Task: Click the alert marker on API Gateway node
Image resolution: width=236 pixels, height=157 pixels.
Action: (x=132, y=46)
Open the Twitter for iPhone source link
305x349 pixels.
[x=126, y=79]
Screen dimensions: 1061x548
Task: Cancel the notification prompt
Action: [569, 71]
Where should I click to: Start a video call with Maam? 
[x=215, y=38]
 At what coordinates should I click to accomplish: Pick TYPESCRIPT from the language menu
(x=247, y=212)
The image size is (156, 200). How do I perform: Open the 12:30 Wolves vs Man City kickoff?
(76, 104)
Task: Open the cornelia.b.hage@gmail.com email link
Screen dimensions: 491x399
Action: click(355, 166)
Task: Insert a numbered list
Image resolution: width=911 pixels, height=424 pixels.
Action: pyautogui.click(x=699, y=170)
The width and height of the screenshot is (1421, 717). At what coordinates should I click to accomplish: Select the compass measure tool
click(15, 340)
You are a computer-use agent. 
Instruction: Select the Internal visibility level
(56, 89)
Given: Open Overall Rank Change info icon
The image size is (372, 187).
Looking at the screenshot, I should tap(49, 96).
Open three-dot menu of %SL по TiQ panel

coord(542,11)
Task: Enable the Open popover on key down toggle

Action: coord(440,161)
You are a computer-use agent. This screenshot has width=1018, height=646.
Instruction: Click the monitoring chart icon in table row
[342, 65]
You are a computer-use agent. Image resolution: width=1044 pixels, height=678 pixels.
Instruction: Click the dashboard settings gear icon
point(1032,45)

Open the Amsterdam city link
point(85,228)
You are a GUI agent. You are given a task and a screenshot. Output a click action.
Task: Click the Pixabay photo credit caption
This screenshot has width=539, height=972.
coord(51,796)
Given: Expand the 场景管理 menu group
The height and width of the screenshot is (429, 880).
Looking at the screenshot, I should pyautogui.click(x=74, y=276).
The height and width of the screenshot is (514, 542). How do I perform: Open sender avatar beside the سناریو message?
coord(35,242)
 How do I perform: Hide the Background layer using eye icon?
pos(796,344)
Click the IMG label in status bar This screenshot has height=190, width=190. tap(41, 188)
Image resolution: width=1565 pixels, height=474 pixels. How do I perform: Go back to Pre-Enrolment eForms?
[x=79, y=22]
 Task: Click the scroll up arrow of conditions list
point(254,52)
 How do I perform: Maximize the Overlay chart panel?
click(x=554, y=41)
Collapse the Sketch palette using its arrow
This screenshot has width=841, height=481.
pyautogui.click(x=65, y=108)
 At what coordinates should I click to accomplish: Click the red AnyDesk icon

:: TASK TO CARRY OUT ::
The required output is every line above that contains the string "agent".

:: RESPONSE AREA ::
You are a computer-use agent. 
You are a computer-use agent. This screenshot has width=1018, height=646.
You are a computer-use agent. Image resolution: width=1044 pixels, height=678 pixels.
You are a GUI agent. You are given a task and a screenshot. Output a click action.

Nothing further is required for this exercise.